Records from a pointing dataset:
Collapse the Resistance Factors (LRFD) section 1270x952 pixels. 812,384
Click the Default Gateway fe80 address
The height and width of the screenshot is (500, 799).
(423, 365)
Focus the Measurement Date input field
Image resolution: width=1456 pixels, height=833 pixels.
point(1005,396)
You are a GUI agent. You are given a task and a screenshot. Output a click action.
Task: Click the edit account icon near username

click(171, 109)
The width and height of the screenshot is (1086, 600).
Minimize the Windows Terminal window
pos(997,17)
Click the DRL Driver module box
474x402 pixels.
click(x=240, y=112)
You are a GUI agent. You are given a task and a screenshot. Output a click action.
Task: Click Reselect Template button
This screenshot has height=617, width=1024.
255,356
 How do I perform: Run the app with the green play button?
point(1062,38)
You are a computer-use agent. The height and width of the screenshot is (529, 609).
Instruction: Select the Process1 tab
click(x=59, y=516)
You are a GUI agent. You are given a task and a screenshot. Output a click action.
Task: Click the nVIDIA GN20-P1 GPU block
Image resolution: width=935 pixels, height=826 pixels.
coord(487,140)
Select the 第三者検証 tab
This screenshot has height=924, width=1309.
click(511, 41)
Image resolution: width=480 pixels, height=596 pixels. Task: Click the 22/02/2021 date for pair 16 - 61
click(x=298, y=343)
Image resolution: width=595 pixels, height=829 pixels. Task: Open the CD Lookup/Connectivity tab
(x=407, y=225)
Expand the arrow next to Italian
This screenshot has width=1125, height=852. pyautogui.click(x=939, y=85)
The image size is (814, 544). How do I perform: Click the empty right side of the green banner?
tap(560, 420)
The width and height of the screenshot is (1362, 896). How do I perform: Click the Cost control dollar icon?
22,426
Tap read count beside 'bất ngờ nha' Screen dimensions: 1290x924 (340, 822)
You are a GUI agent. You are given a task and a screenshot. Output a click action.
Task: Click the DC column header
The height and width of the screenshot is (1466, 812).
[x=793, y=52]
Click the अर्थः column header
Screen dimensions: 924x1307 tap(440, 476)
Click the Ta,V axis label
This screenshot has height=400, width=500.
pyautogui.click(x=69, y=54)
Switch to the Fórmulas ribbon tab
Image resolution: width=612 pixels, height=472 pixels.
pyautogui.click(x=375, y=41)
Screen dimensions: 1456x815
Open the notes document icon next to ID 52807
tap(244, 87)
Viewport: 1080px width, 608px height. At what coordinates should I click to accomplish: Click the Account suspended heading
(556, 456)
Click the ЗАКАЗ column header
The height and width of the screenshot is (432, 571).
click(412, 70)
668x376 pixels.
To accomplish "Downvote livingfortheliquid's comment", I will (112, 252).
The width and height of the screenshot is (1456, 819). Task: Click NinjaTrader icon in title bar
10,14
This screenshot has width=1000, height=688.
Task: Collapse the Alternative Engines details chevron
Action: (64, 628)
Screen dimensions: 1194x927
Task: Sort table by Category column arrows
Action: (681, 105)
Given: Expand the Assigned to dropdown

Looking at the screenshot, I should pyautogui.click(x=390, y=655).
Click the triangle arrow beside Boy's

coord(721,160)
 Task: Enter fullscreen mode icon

* **Task details**
Please recast all of the records above as a numbered list, leaving out the blank lines.

* **Output**
1. Collapse the Resistance Factors (LRFD) section 1270x952 pixels. 812,384
2. Click the Default Gateway fe80 address
3. The height and width of the screenshot is (500, 799).
4. (423, 365)
5. Focus the Measurement Date input field
6. Image resolution: width=1456 pixels, height=833 pixels.
7. point(1005,396)
8. You are a GUI agent. You are given a task and a screenshot. Output a click action.
9. Task: Click the edit account icon near username
10. click(171, 109)
11. The width and height of the screenshot is (1086, 600).
12. Minimize the Windows Terminal window
13. pos(997,17)
14. Click the DRL Driver module box
15. 474x402 pixels.
16. click(x=240, y=112)
17. You are a GUI agent. You are given a task and a screenshot. Output a click action.
18. Task: Click Reselect Template button
19. This screenshot has height=617, width=1024.
20. 255,356
21.  How do I perform: Run the app with the green play button?
22. point(1062,38)
23. You are a computer-use agent. The height and width of the screenshot is (529, 609).
24. Instruction: Select the Process1 tab
25. click(x=59, y=516)
26. You are a GUI agent. You are given a task and a screenshot. Output a click action.
27. Task: Click the nVIDIA GN20-P1 GPU block
28. Image resolution: width=935 pixels, height=826 pixels.
29. coord(487,140)
30. Select the 第三者検証 tab
31. This screenshot has height=924, width=1309.
32. click(511, 41)
33. Image resolution: width=480 pixels, height=596 pixels. Task: Click the 22/02/2021 date for pair 16 - 61
34. click(x=298, y=343)
35. Image resolution: width=595 pixels, height=829 pixels. Task: Open the CD Lookup/Connectivity tab
36. (x=407, y=225)
37. Expand the arrow next to Italian
38. This screenshot has width=1125, height=852. pyautogui.click(x=939, y=85)
39. The image size is (814, 544). How do I perform: Click the empty right side of the green banner?
40. tap(560, 420)
41. The width and height of the screenshot is (1362, 896). How do I perform: Click the Cost control dollar icon?
42. 22,426
43. Tap read count beside 'bất ngờ nha' Screen dimensions: 1290x924 (340, 822)
44. You are a GUI agent. You are given a task and a screenshot. Output a click action.
45. Task: Click the DC column header
46. The height and width of the screenshot is (1466, 812).
47. [x=793, y=52]
48. Click the अर्थः column header
49. Screen dimensions: 924x1307 tap(440, 476)
50. Click the Ta,V axis label
51. This screenshot has height=400, width=500.
52. pyautogui.click(x=69, y=54)
53. Switch to the Fórmulas ribbon tab
54. Image resolution: width=612 pixels, height=472 pixels.
55. pyautogui.click(x=375, y=41)
56. Screen dimensions: 1456x815
57. Open the notes document icon next to ID 52807
58. tap(244, 87)
59. Viewport: 1080px width, 608px height. At what coordinates should I click to accomplish: Click the Account suspended heading
60. (556, 456)
61. Click the ЗАКАЗ column header
62. The height and width of the screenshot is (432, 571).
63. click(412, 70)
64. 668x376 pixels.
65. To accomplish "Downvote livingfortheliquid's comment", I will (112, 252).
66. The width and height of the screenshot is (1456, 819). Task: Click NinjaTrader icon in title bar
67. 10,14
68. This screenshot has width=1000, height=688.
69. Task: Collapse the Alternative Engines details chevron
70. Action: (64, 628)
71. Screen dimensions: 1194x927
72. Task: Sort table by Category column arrows
73. Action: (681, 105)
74. Given: Expand the Assigned to dropdown
75. Looking at the screenshot, I should pyautogui.click(x=390, y=655).
76. Click the triangle arrow beside Boy's
77. coord(721,160)
78.  Task: Enter fullscreen mode icon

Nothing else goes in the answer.